Cambodia election: Hun Sen's ruling party claims victory
Cambodia's ruling party has claimed victory in Sunday's elections, but is likely to have a much reduced majority.
The Cambodian People's Party (CPP) led by Prime Minister Hun Sen said it had won at least 68 seats, compared with 55 seats for the main opposition.
Official results have not yet been released, but if these numbers are confirmed it would be the CPP's worst performance in 15 years.
Hun Sen has been in power in Cambodia for nearly three decades.
His main challenge in the elections is from the Cambodia National Rescue Party (CNRP), led by Sam Rainsy, who recently came back to the country from self-imposed exile.
More than nine million people were eligible to vote, and results are expected later on Sunday.
The CPP had been widely expected to win the election.
The party enjoys considerable support in the countryside - in part due to the economic growth achieved there after the devastation caused by the Khmer Rouge regime in the 1970s, which was responsible for one of the worst mass killings of the 20th Century.
Younger voters were thought more likely to look for a change and back Sam Rainsy and the opposition.
In 2010 Mr Rainsy was sentenced in absentia to 11 years in prison, on a series of charges he says were politically motivated.

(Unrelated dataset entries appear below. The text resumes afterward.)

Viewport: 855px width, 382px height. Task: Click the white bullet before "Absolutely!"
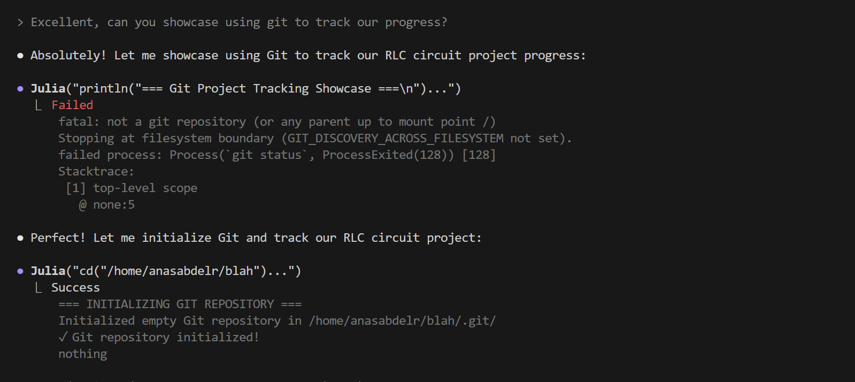(20, 56)
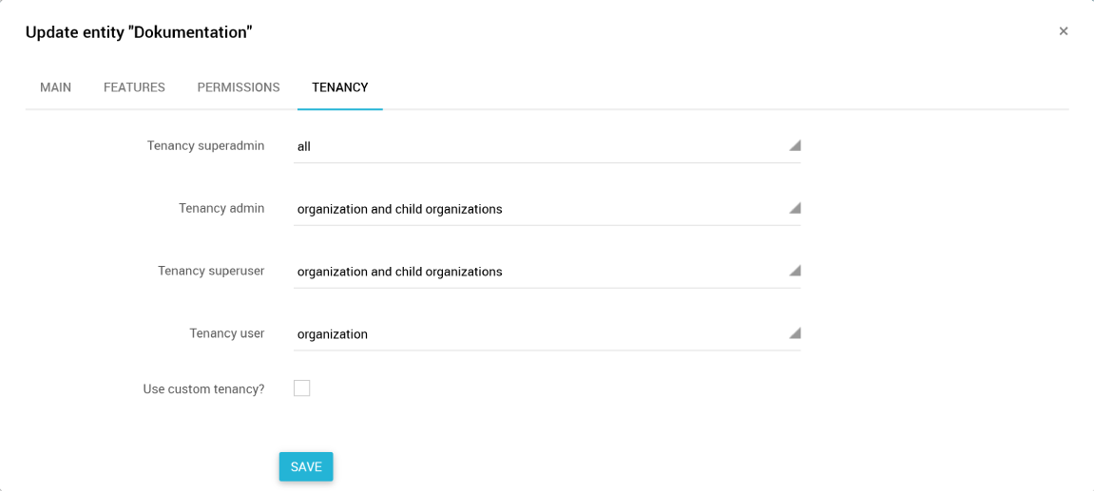Click the Tenancy user dropdown triangle arrow

[795, 333]

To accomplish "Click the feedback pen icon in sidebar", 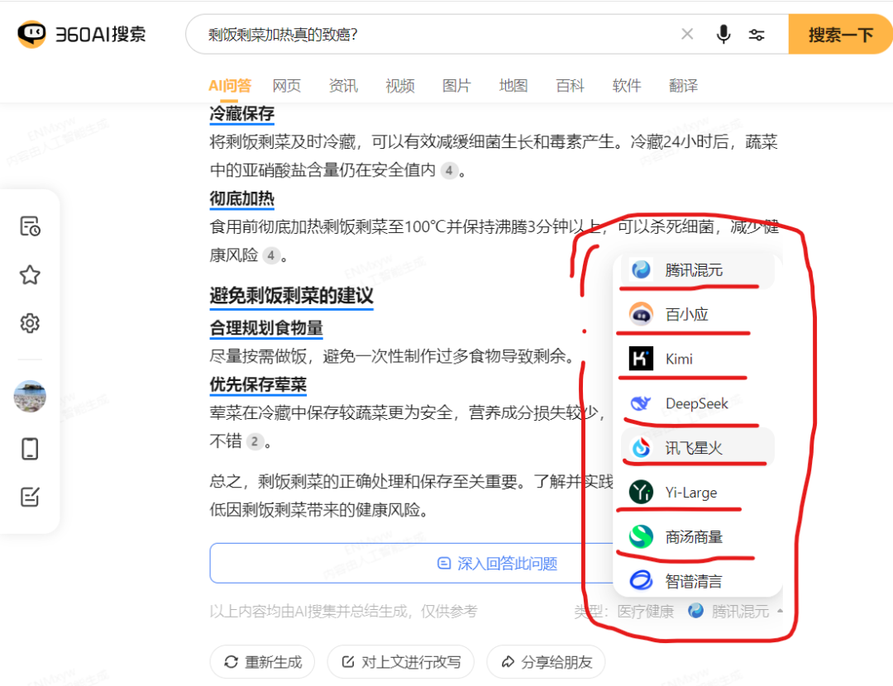I will [x=30, y=498].
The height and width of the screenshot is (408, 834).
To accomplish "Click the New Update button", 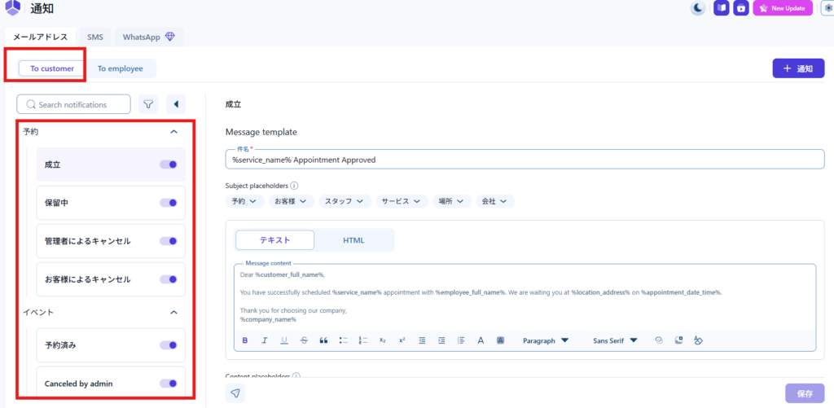I will coord(783,8).
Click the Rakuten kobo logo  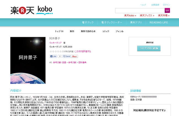click(x=32, y=10)
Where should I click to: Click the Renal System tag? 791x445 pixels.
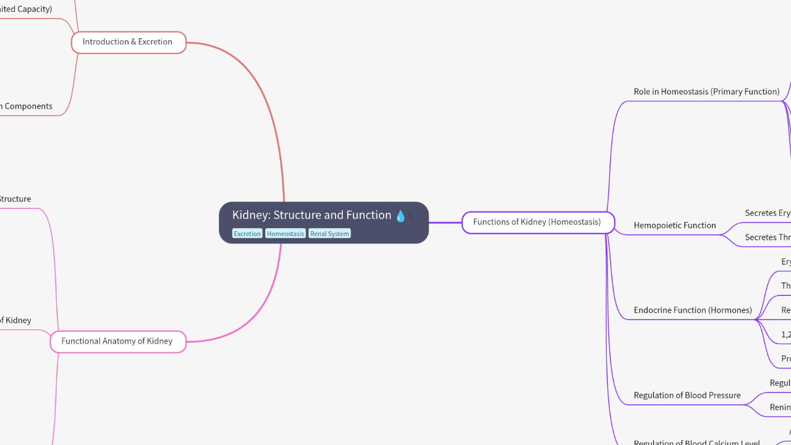point(329,234)
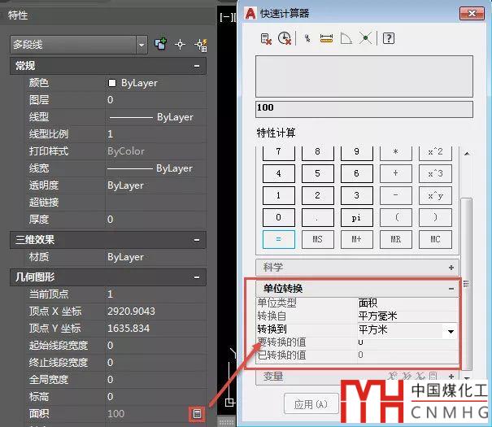Click the Quick Select icon with lightning bolt

point(200,44)
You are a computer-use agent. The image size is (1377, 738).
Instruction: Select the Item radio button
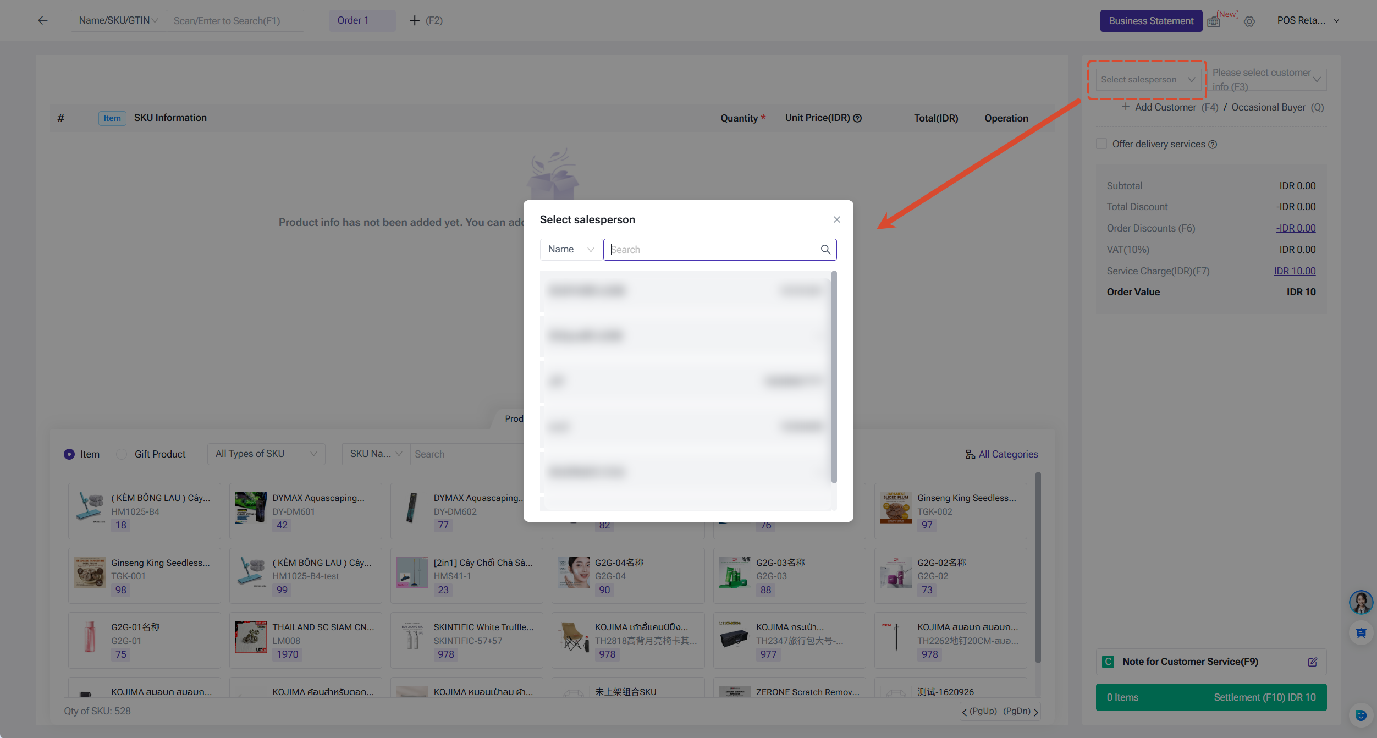[69, 454]
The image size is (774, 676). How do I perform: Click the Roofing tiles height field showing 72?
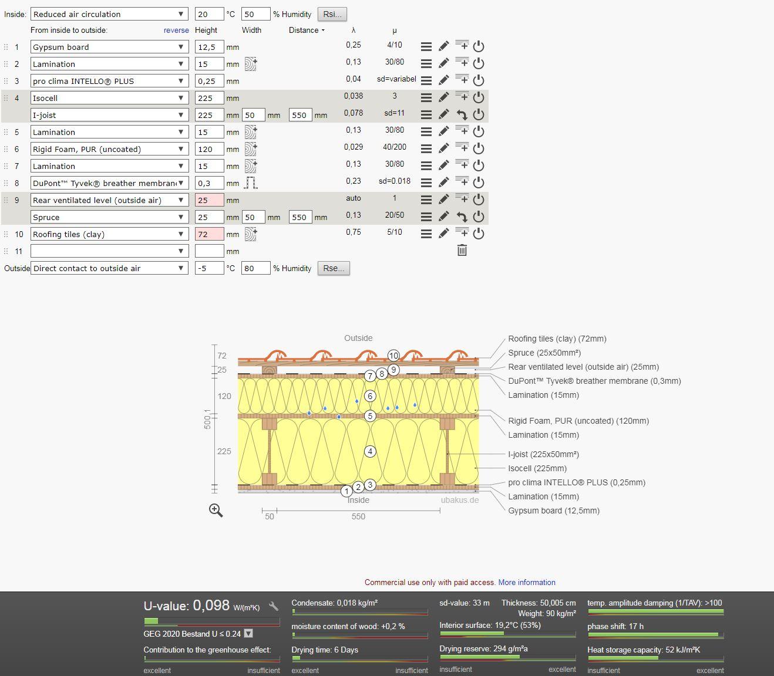209,234
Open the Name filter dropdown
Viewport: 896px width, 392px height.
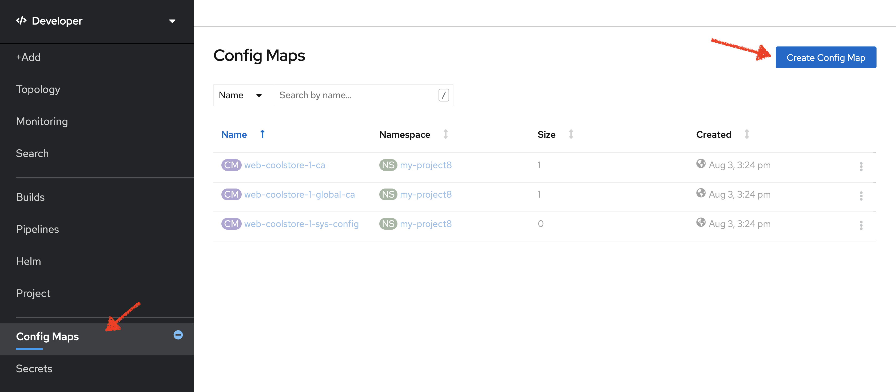241,95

But analysts say his return to the country early in July seems to have helped his party's cause.
Mr Rainsy's party has complained that the polls were fraudulent, with some voters unable to find their names on electoral lists.
Hun Sen, 60, was among the early voters on Sunday, casting his ballot shortly after polls opened near his home in Takmau, south of the capital Phnom Penh.
Sam Rainsy, 64, visited a polling station near his party's office in Phnom Penh where supporters greeted him enthusiastically.
"I am happy to see people flocking to vote," he said.